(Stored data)
+++

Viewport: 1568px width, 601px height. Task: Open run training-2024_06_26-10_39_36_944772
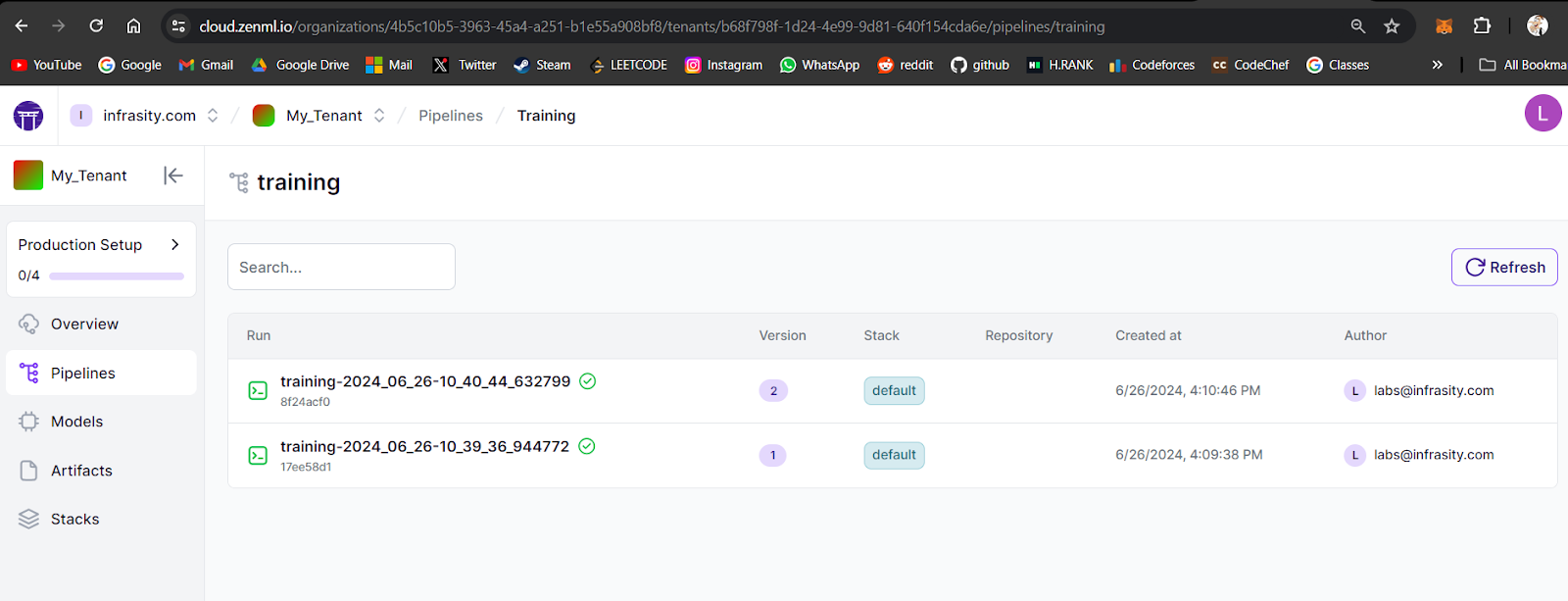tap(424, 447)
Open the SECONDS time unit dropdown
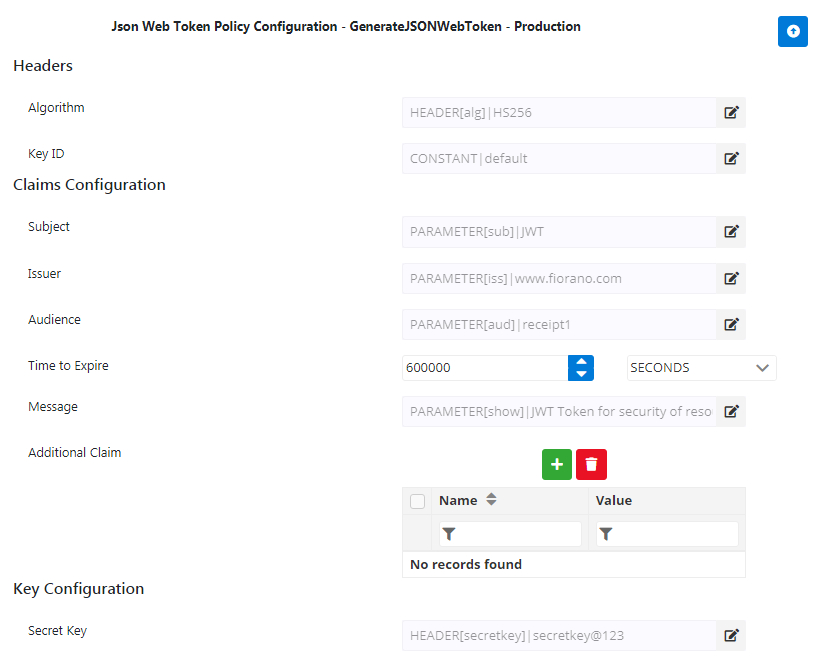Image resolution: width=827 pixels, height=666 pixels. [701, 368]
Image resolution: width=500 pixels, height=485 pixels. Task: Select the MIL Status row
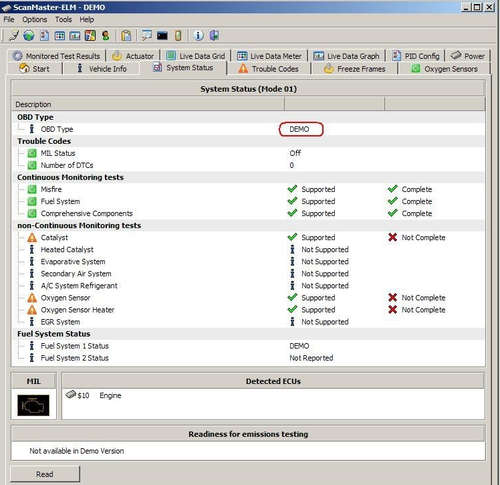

+++

▶ **WORK REQUIRED**:
Exactly the lines from the one with "Open the SECONDS time unit dropdown" through the end of the records are to be repeated, both ends included, and pictures are to be omitted.

▶ **WRITTEN ANSWER**:
Open the SECONDS time unit dropdown
Image resolution: width=827 pixels, height=666 pixels. [701, 368]
Image resolution: width=500 pixels, height=485 pixels. Task: Select the MIL Status row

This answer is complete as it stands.